However, I recently started seriously learning javascript. I had avoided
HTML/javascript for years as they were horrible systems to develop in compared
to every other type of software system in existence. However, with HTML 5 +
cloud computing platforms I thought these systems are probably mature enough
to start using. Anyway, so I learnt javascript and have now built 2 cloud
apps. The first was to learn the basic ropes of GAE with JS. The second one is
much nearer to to what I would consider complicated (but still one hop from my
final target app). I realised plain JS wasn't scaling (regarding software
entropy) so I looked at frameworks that could tidy things up. Note I have
plenty of experience choosing software APIs to connect different systems
together, but next to no experience of JS specifically. Anyway I tried
backbone and I was like "is that it? the JS community is blown away by a
fricking event model?". It seems trivial to me.

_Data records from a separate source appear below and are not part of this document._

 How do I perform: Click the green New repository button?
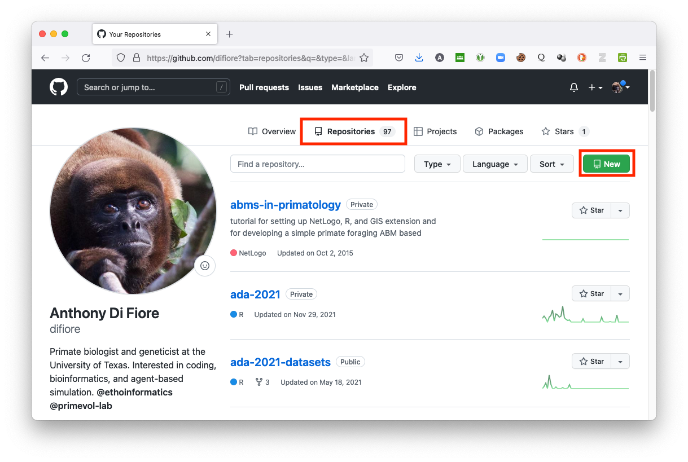pyautogui.click(x=607, y=164)
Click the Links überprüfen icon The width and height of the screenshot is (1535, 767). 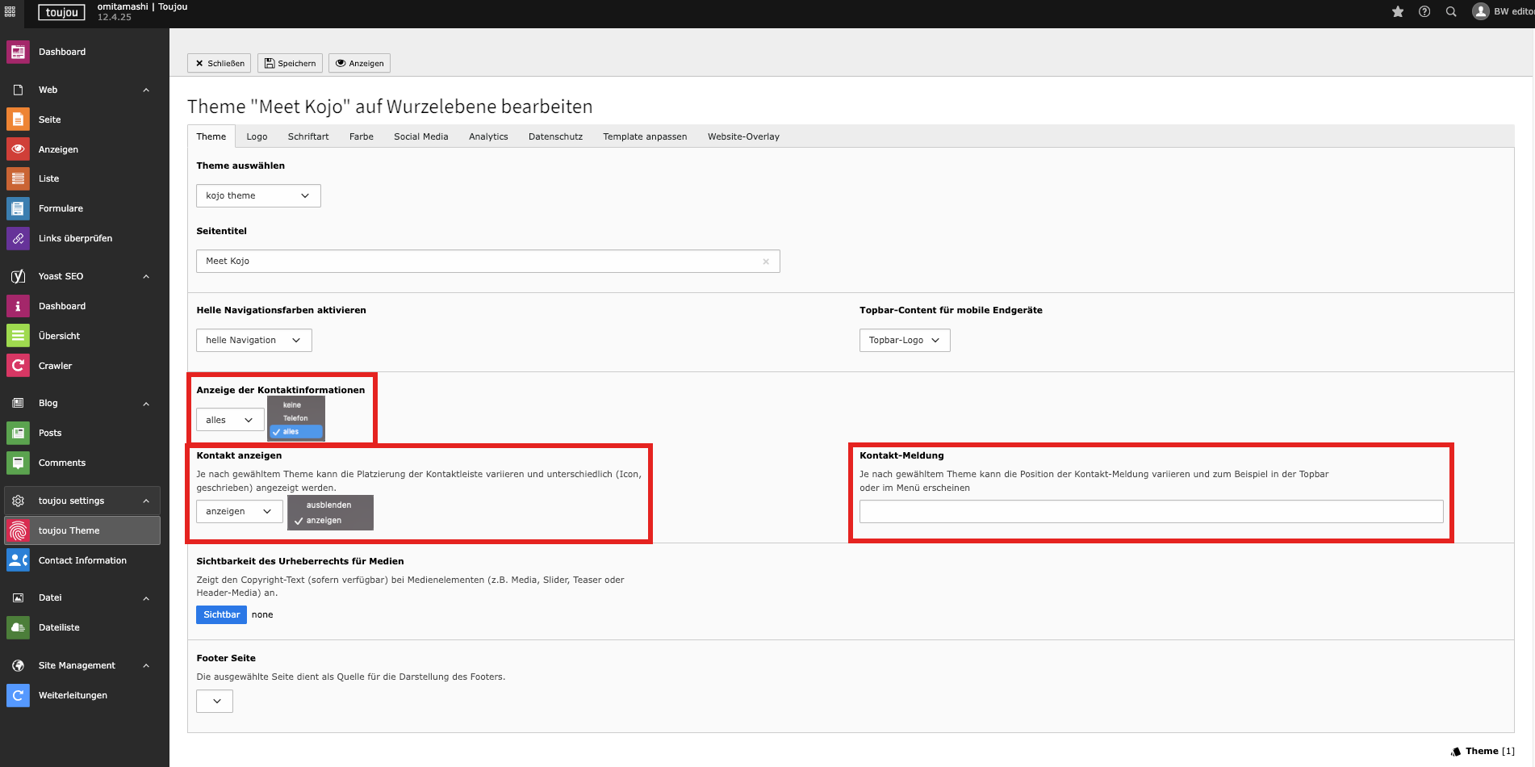point(18,238)
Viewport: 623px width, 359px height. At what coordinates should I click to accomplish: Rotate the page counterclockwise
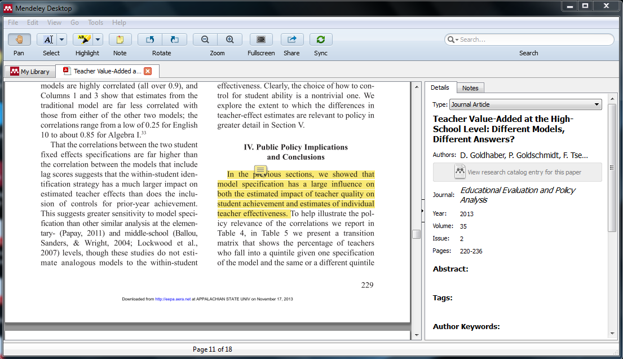coord(149,40)
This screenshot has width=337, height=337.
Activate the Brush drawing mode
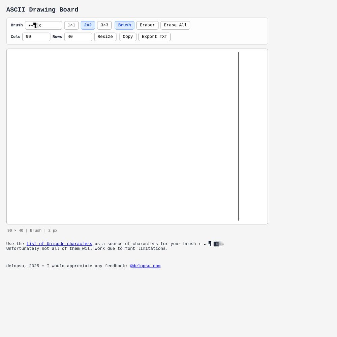(x=124, y=25)
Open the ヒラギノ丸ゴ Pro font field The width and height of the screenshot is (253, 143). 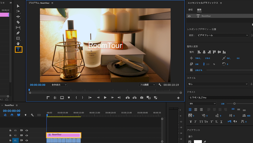(219, 98)
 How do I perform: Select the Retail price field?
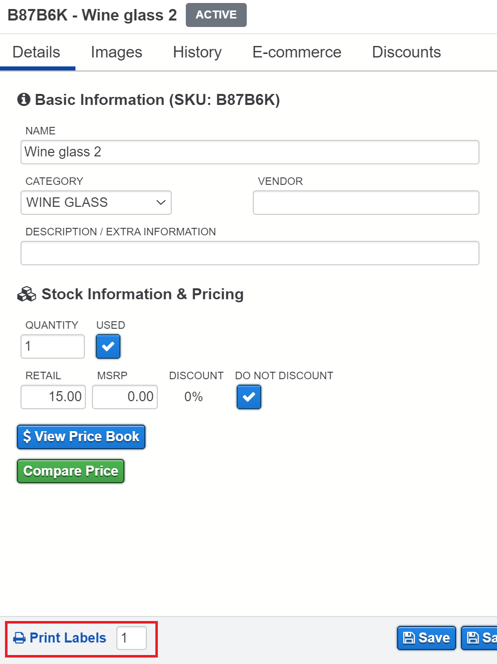tap(53, 397)
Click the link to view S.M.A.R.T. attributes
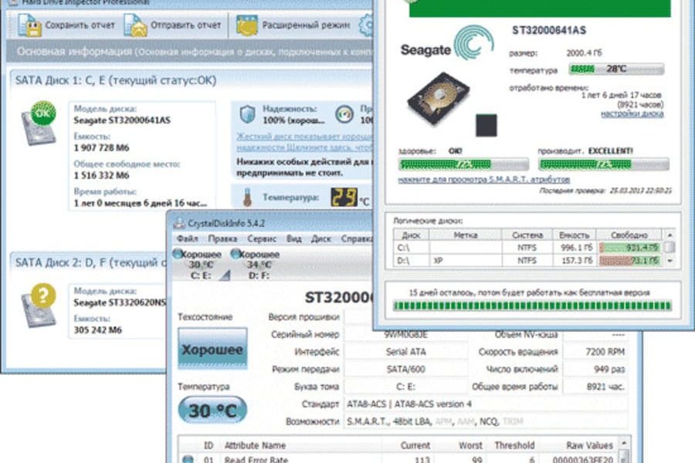This screenshot has height=463, width=695. [x=483, y=179]
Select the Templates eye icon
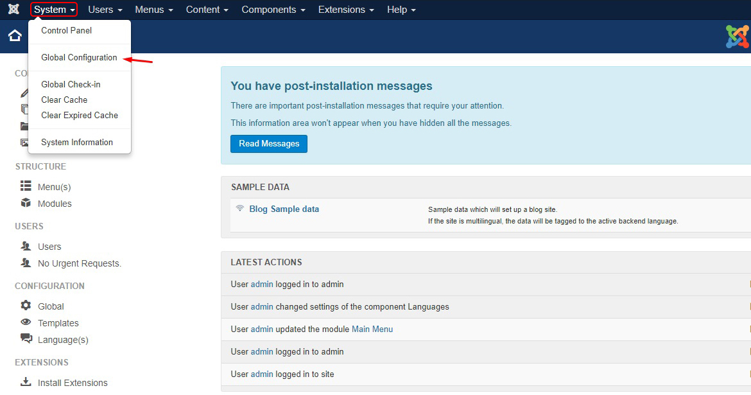This screenshot has height=395, width=751. pyautogui.click(x=25, y=323)
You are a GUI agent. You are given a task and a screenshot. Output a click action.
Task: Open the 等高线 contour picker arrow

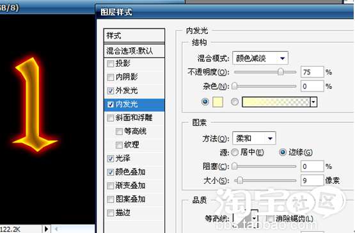pos(255,218)
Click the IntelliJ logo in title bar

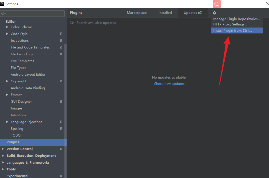2,4
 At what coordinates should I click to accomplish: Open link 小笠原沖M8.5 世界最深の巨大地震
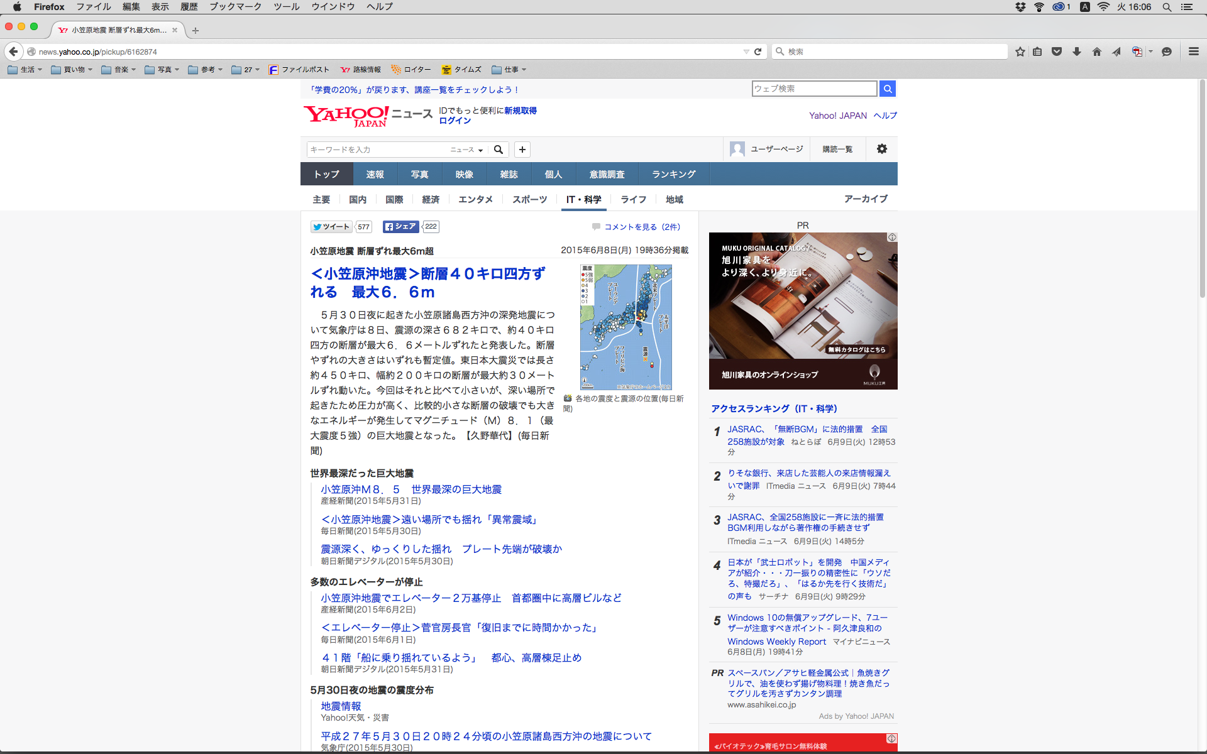pyautogui.click(x=411, y=489)
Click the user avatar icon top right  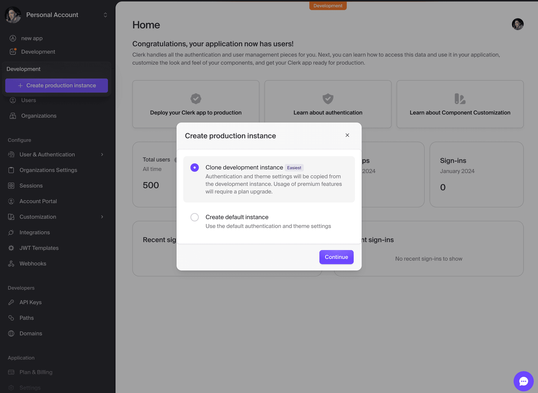click(x=518, y=24)
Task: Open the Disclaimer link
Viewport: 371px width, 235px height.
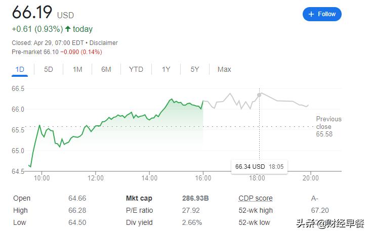Action: (x=103, y=43)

Then I tried AngularJS and I was blown away. "Yes!" I exclaimed "JS/HTML5 has
truly come of age". It is a beautiful thing that saves shit tons of time. And
as I have got deeper into it, I hardly write JS anymore, YOU CAN DO 95% OF
PRESENTATION LOGIC IN THE HTML. You can modularise. You can ... test! Its
amazing. IT WILL ENABLE YOU TO STRUCTURE REALLY REALLY BIG PROJECTS! I hear
similar evangelism from the knockoutJS community, so I am keen to try that out
too, although I am getting pretty proficient with AngularJS and I personally
think its got more chance of survival given its googly backers, and its more
likely that chrome will start supporting AngularJS features natively. So I am
betting on longevity as well as functionality with NG.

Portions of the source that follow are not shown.